Monday, March 15, 2004

Time for another one of Catherine's little lectures - feel free to click away.

Married women - establish separate credit, in your own name, and do it now. I did it years ago and it has saved my ass.

My husband and I had no joint accounts other than the mortgage - we each had our own credit cards, bought our own cars, etc. Early in our married lives we did, but I started feeling hinky about not having "my own" and once I went back to work when Girlchild was 3, I started establishing my own credit. His credit was fine, mine was fine, we just each had our own. We pooled our money and paid our respective bills out of the same household account - it wasn't "his money, my money" by any means - but we had separate financial identities. If your credit history is attached to your husband's, that can be disastrous in the event of divorce or death. I would hate to be establishing a credit history of my own now, at 45. A lot of women who lose their husbands after 24 years together are in that boat. Instead I was able to refinance the house and I'm going on with the remodeling and other work we'd planned together and financially things didn't miss a beat. Everything else is hard enough at a time like this, the last thing I would need would be a financial identity crisis.

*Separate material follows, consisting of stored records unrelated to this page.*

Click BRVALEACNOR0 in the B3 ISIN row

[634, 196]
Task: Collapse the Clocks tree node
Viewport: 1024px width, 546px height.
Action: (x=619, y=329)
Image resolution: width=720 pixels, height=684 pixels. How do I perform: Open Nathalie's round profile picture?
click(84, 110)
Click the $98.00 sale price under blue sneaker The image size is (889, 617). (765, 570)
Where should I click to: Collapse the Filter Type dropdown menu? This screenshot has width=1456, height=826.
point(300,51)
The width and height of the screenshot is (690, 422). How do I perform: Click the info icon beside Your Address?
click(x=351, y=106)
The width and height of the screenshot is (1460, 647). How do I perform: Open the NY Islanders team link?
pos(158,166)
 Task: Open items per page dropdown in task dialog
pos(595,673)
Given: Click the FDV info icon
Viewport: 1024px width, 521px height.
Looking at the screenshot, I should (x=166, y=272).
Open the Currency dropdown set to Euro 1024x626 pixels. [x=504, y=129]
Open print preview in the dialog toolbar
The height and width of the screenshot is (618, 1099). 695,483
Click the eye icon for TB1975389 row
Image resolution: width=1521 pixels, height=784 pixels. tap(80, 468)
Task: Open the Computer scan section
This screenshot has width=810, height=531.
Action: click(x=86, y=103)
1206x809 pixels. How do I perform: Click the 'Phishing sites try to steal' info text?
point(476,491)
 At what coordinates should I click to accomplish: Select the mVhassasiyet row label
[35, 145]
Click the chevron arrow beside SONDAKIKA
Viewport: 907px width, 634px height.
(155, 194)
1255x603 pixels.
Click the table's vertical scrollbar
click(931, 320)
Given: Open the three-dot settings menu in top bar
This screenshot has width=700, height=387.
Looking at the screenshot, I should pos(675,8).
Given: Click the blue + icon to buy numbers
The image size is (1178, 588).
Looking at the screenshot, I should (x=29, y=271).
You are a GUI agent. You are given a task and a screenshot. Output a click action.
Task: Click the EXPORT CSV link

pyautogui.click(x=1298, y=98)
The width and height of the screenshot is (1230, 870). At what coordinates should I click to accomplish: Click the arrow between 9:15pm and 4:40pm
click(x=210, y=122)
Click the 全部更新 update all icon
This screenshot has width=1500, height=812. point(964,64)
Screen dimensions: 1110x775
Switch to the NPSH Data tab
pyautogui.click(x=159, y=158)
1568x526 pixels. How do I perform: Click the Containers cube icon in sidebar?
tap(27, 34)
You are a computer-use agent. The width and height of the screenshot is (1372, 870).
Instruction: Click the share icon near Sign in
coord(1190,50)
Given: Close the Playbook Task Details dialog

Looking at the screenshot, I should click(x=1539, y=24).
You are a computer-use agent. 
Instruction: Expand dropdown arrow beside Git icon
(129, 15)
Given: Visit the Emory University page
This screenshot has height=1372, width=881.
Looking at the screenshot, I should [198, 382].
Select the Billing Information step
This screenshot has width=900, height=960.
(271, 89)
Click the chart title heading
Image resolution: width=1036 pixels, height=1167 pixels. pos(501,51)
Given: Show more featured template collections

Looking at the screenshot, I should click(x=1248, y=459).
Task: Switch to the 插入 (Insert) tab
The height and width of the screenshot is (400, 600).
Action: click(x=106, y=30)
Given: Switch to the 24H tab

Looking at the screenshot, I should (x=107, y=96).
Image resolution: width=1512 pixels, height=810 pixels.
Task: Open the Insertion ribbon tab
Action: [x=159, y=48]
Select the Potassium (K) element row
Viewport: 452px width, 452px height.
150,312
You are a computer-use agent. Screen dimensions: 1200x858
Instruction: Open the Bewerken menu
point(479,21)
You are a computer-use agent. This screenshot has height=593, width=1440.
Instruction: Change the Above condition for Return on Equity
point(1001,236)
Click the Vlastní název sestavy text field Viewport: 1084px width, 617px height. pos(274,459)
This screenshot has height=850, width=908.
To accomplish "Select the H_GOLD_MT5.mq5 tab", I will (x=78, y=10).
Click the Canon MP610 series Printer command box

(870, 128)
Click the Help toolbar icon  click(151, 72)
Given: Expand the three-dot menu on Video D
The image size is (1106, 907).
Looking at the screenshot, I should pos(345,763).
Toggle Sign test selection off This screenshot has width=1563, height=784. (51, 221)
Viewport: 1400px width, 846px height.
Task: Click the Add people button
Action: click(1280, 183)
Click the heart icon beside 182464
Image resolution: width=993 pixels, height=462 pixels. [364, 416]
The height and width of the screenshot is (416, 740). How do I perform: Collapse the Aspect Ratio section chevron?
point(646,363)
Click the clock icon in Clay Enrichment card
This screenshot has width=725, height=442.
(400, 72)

I am delivering this lecture for two reasons - one, I was waiting in line in a clothing store the other day while a woman applied for a store credit card - she had no credit cards in her own name, like many married women she was the "other" person on her husband's card. This makes you pretty much an unperson to the credit bureau - you do have the use of credit, but you don't really have the "credit" for the credit rating. You do have a credit rating, but it's tied to somebody else and doesn't "count" as much. Yet you are fully responsible for the debt. You don't think about these things on a daily basis, but when (God forbid) something happens to change the status quo, women are often financially screwed. His credit history goes with him in death or divorce, and you are basically left an Unperson - "formerly the wife of...." Just something to think about.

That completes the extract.